start RECORDS

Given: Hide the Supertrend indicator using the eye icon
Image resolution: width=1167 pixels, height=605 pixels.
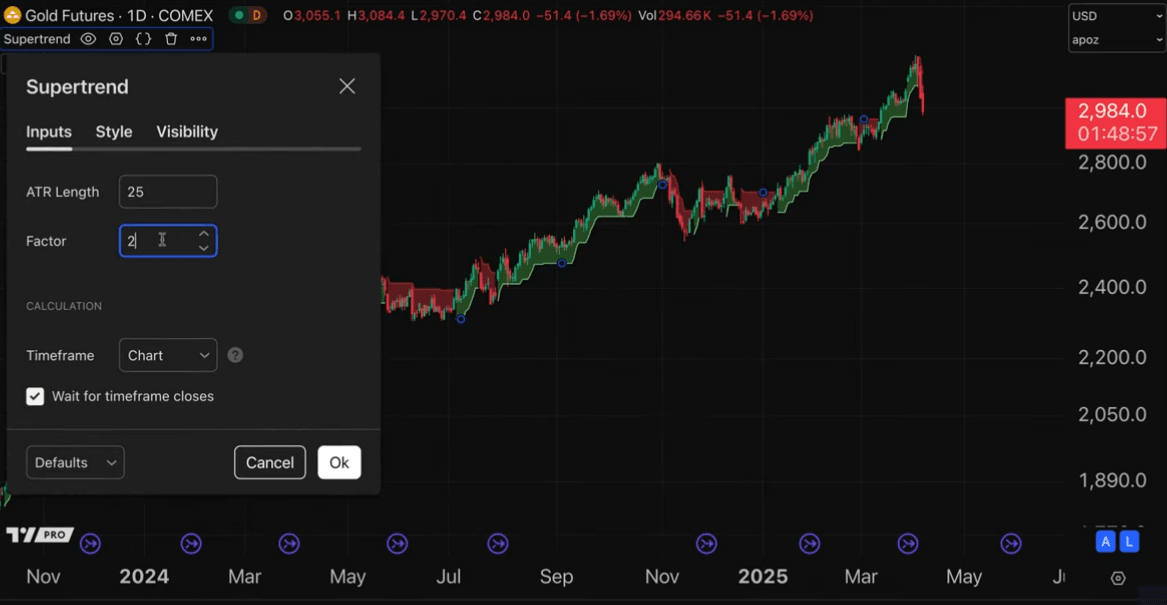Looking at the screenshot, I should (x=88, y=39).
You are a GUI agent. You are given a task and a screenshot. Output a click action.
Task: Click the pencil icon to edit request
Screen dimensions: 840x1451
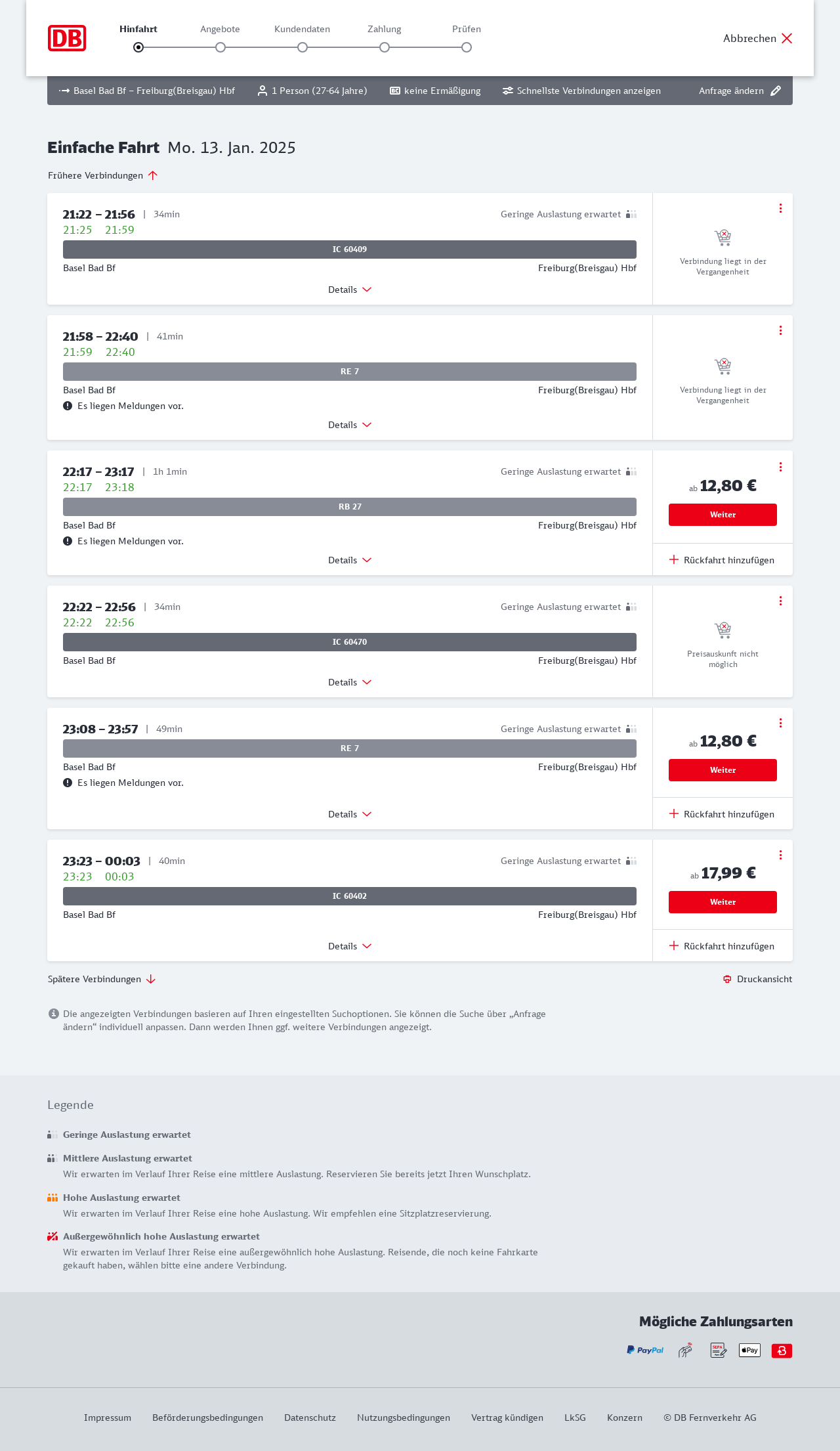pos(776,91)
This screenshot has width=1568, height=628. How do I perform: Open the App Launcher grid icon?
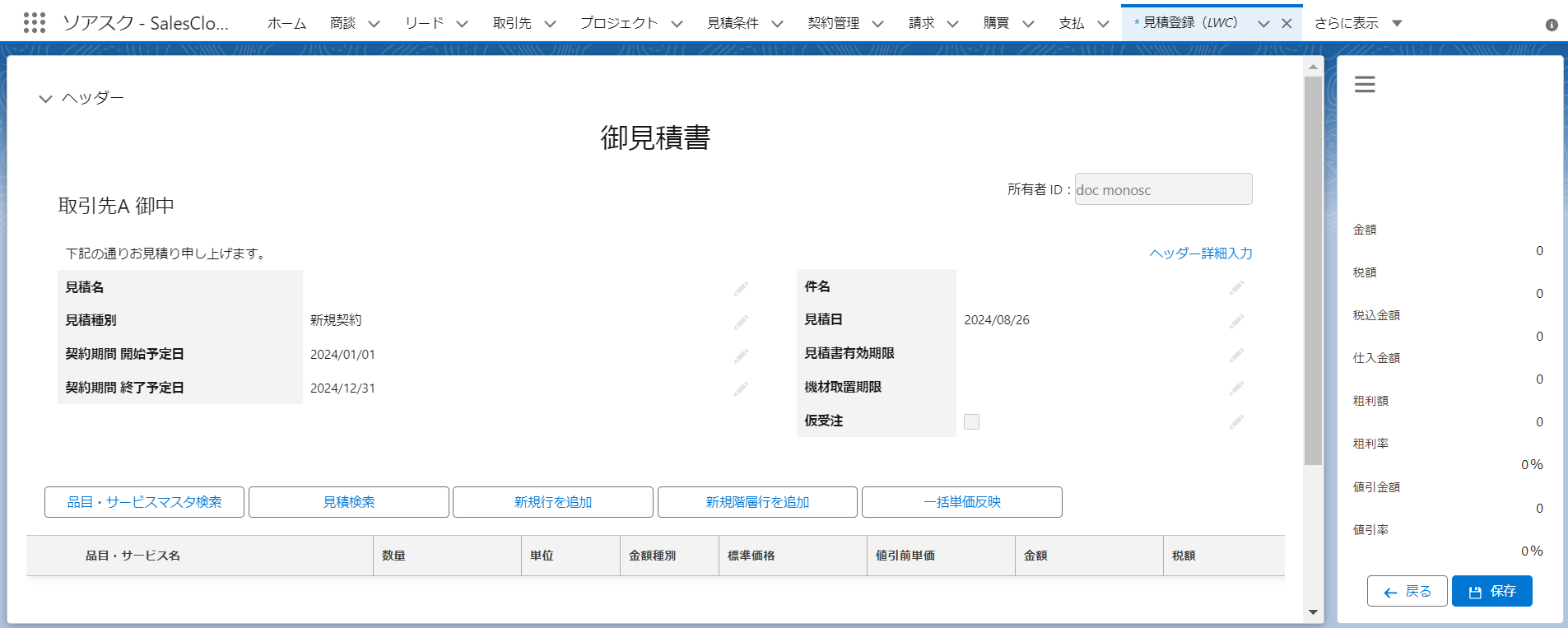coord(35,22)
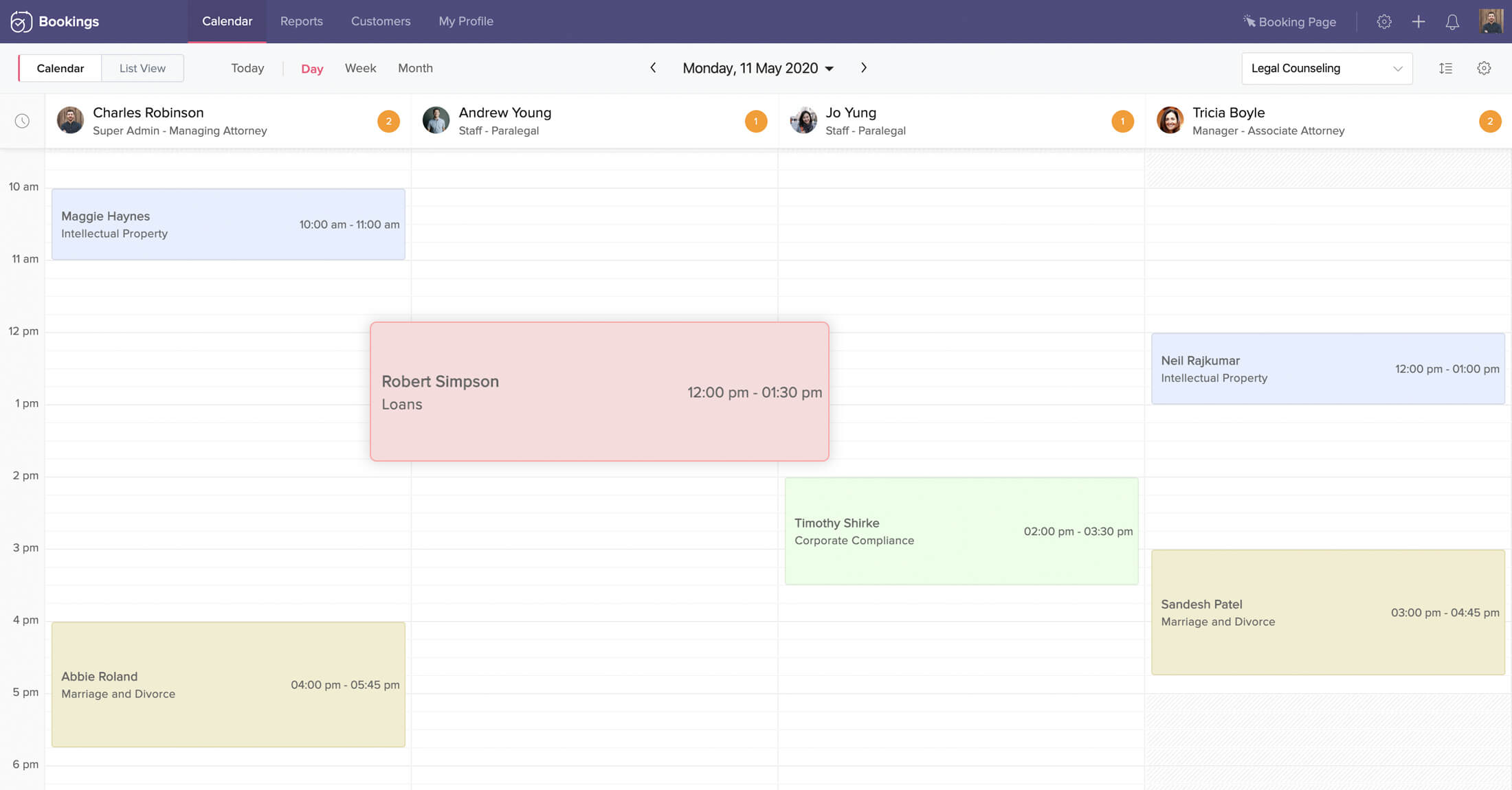This screenshot has width=1512, height=790.
Task: Click the Booking Page shortcut
Action: point(1289,21)
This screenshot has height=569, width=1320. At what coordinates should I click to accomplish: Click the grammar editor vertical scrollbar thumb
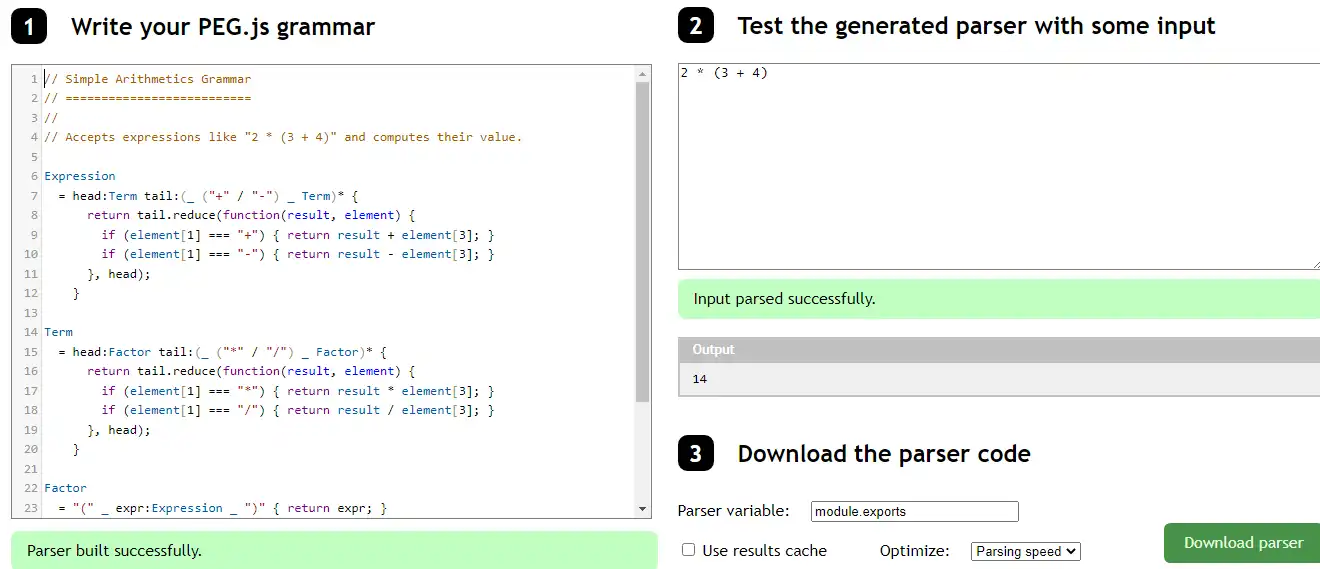[643, 240]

end RECORDS

* JOB: Reproduce every line of the material above word for word, omitting the pictures.

* EXERCISE OUTPUT:
Given: Hide the Supertrend indicator using the eye icon
Image resolution: width=1167 pixels, height=605 pixels.
Looking at the screenshot, I should (x=88, y=39).
You are a GUI agent. You are given a task and a screenshot. Output a click action.
Task: Click the pencil icon to edit request
Screen dimensions: 840x1451
pos(776,91)
This screenshot has width=1568, height=628. How do I perform: Open the App Launcher grid icon?
coord(35,22)
This screenshot has width=1512, height=790.
Task: Click the Booking Page shortcut
Action: point(1289,21)
This screenshot has height=569, width=1320. At what coordinates should I click to accomplish: Click the grammar editor vertical scrollbar thumb
[643, 240]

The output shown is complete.